DOCUMENT PASSAGE |
↓↓↓

Support transformation of LibGuide sub-pages

ghukill · ghukill · commit 53307cdfeb0e · 2026-03-13T14:37:58.000-04:00
Why these changes are being introduced: It was determined that we were not crawling LibGuides sub-pages in browsertrix. Once they started rolling in to Transmogrifier for transform to TIMDEX records, it became clear we'd need to do a little work to handle them. How this addresses that need: * Update the LibGuides API URL to include `?expand=pages` * this adds a `.pages` node to the main/parent guides API data * Interleave these sub-pages with the main guides in the API data, allowing the transform to find and utilize them as well * Because of increased crawl scope, filter out additional directory guides that have `g=176063` in the URL Side effects of this change: * Transmogrifier can transform sub-pages crawled from libguides.mit.edu, resulting in an increased TIMDEX record count for the `libguides` source Relevant ticket(s): * https://mitlibraries.atlassian.net/browse/USE-449
diff --git a/tests/sources/json/test_libguides.py b/tests/sources/json/test_libguides.py
@@ -1,12 +1,13 @@
-# ruff: noqa: E501, PLC0415, S301, SLF001
+# ruff: noqa: E501, PLC0415, PLR2004, S301, SLF001
 
 import base64
-from unittest.mock import PropertyMock, patch
+from unittest.mock import MagicMock, PropertyMock, patch
 
 import pandas as pd
 import pytest
 
 from transmogrifier import models
+from transmogrifier.sources.json.libguides import LibGuidesAPIClient
 
 
 @pytest.fixture(autouse=True)
@@ -342,3 +343,58 @@ def test_libguides_record_is_excluded_when_guide_type_not_allowed(libguides_tran
     libguides_transformer._allowed_guides_df = None
 
     assert libguides_transformer.record_is_excluded(source_record)
+
+
+def test_libguides_api_client_fetch_guides_expands_sub_pages_into_rows():
+    """Test that sub-pages from the API are expanded into their own DataFrame rows.
+
+    Sub-pages inherit parent guide columns (like type_label, status_label, group_id)
+    so they are treated identically to root pages throughout the transformation pipeline.
+    """

↑↑↑

WHAT YOU HAVE TO DO |
Answer these questions about the LibGuides commit page, each on its own line:
(a) What is added to the LibGuides API URL?
(b) What value in the URL identifies the additional directory guides that are filtered out?
(c) Which parent guide columns does the test docstring say sub-pages inherit?

DATA ROWS |

↓↓↓

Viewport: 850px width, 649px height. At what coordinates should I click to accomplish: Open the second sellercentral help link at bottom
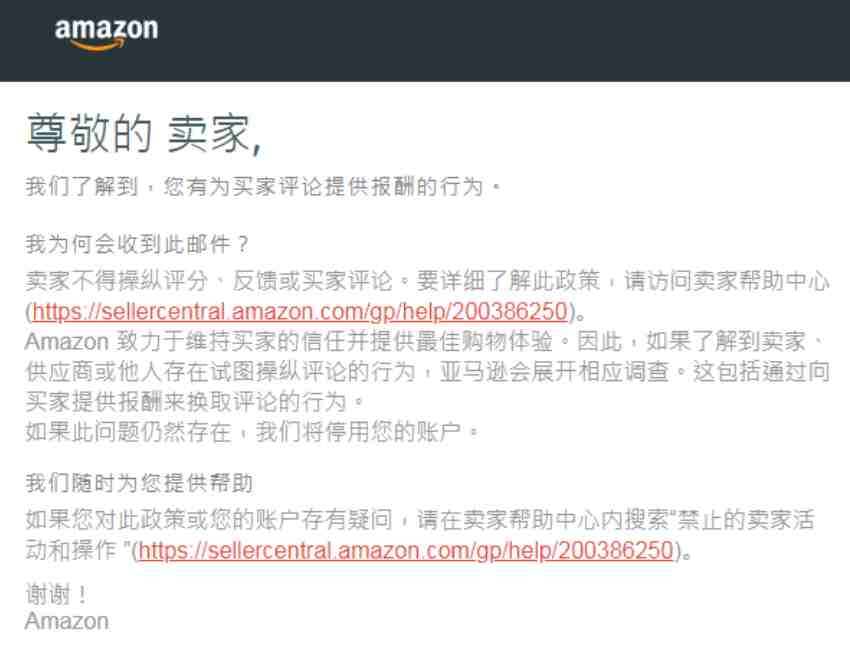pyautogui.click(x=405, y=550)

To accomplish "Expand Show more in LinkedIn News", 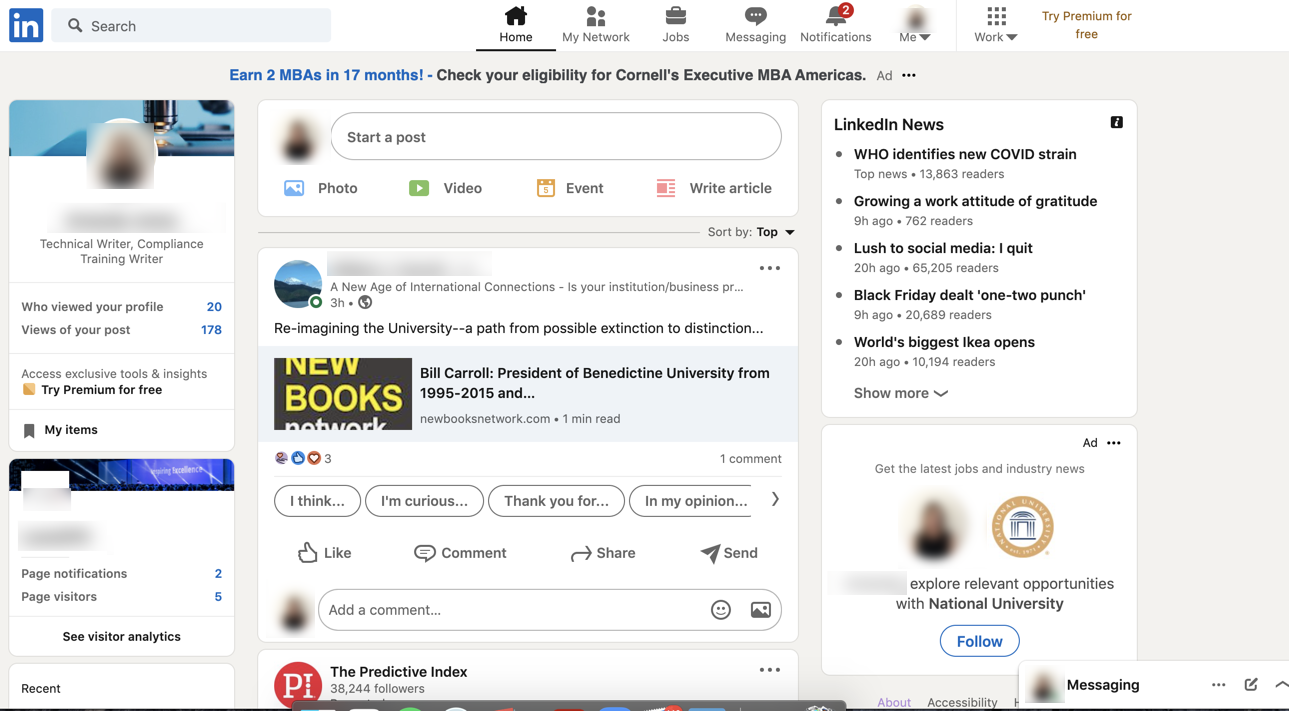I will point(899,393).
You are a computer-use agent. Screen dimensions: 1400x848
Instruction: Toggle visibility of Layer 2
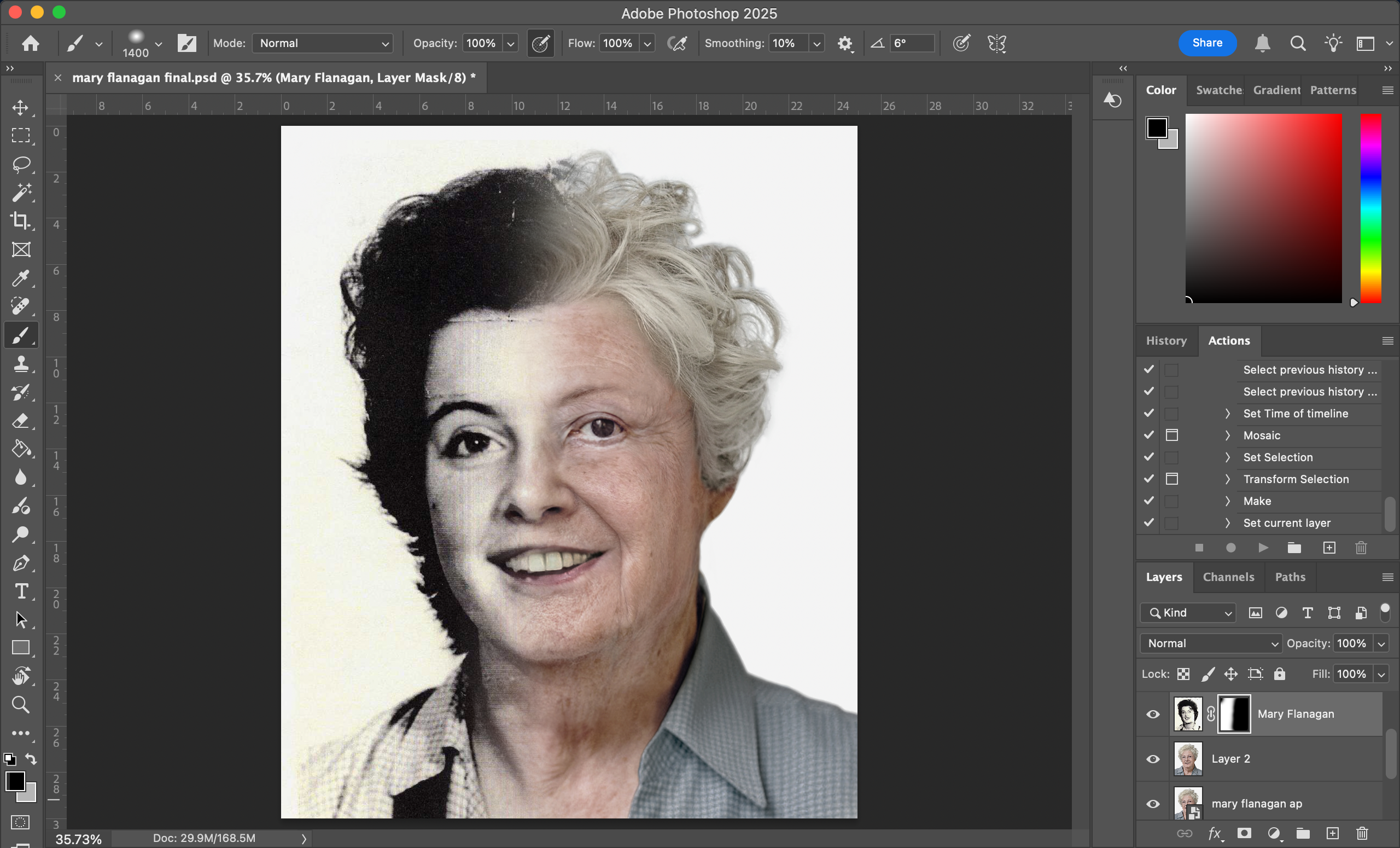point(1152,759)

↑↑↑

TASK OUTPUT |
(a) `?expand=pages`
(b) `g=176063`
(c) type_label, status_label, and group_id